Candida albicans is a prevalent opportunistic pathogenic fungus [1]. On October 25, 2022, the World Health Organization issued its first fungal priority pathogens list, which classified C. albicans as a critical-priority pathogen for research, with an emphasis on its increasing risk of azole resistance [2]. Several studies have demonstrated that biofilm formation is crucial for drug resistance in C. albicans [3]. Biofilms are complex three-dimensional structures comprising yeast spores, hyphae and an extracellular matrix. Compared with non-C. albicans, C. albicans biofilms have greater maturity and structural complexity. Genes upregulated during biofilm formation are evolutionarily more recent than those that are downregulated [4]. The prevalence of biofilm-associated Candidal infections ranges from 67.9 to 94.0% [5]. Biofilm-associated fluconazole resistance can reach 70.5% and biofilm formation increases C. albicans azole resistance by >1 000× [5,6]. Therefore, strategies are urgently needed to overcome biofilm-induced resistance. We previously found that disrupting C. albicans zinc homeostasis reverses the high resistance of biofilms to fluconazole, suggesting that zinc could be a key target for reversing biofilm resistance [[6], [7], [8]].

Zinc is the second largest trace metal required by living organisms. It is crucial for the growth and pathogenicity of pathogenic fungi, as it is a key structural or catalytic cofactor of numerous proteins. Approximately 9% of C. albicans proteins depend on bound zinc for their activity, 70% of which are protein structural cofactors, 18% are enzyme catalytic cofactors and 2% are zinc-transporting proteins [9]. Fungi are susceptible to zinc deficiency and zinc chelation in cells has a broad-spectrum antifungal effect [10]. The ZRT/IRT-like protein (ZIP) family, which regulates zinc homeostasis in C. albicans, is highly evolutionarily conserved [11]. Csr1, a ZRT/IRT-like protein (ZIP) family member involved in regulating homeostasis in C. albicans, is a highly conserved transcription factor that positively regulates zinc uptake [11]. Biofilm formation is the main factor contributing to the enhanced pathogenicity and azole resistance of C. albicans; however, its regulatory mechanisms remain unclear [3].

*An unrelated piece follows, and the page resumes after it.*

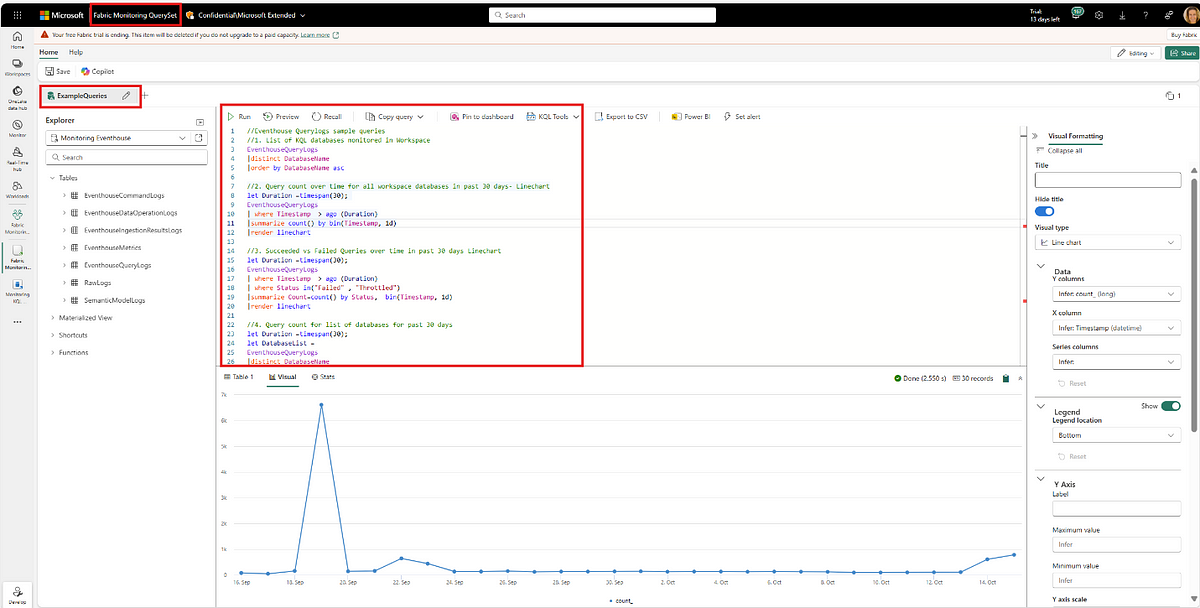Expand the EventhouseMetrics table
The image size is (1200, 608).
63,247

In this study, we used the zinc chelator N,N,N′,N′-Tetrakis(2-pyridylmethyl)-ethylenediamine (TPEN) and constructed a CSR1-knockout strain to induce intracellular zinc deficiency to investigate the effects and mechanisms of zinc deficiency on biofilm formation and azole resistance in C. albicans [11,12]. Our findings provide a novel strategy for the treatment of fungal infections exhibiting biofilm-related drug resistance and recurrence.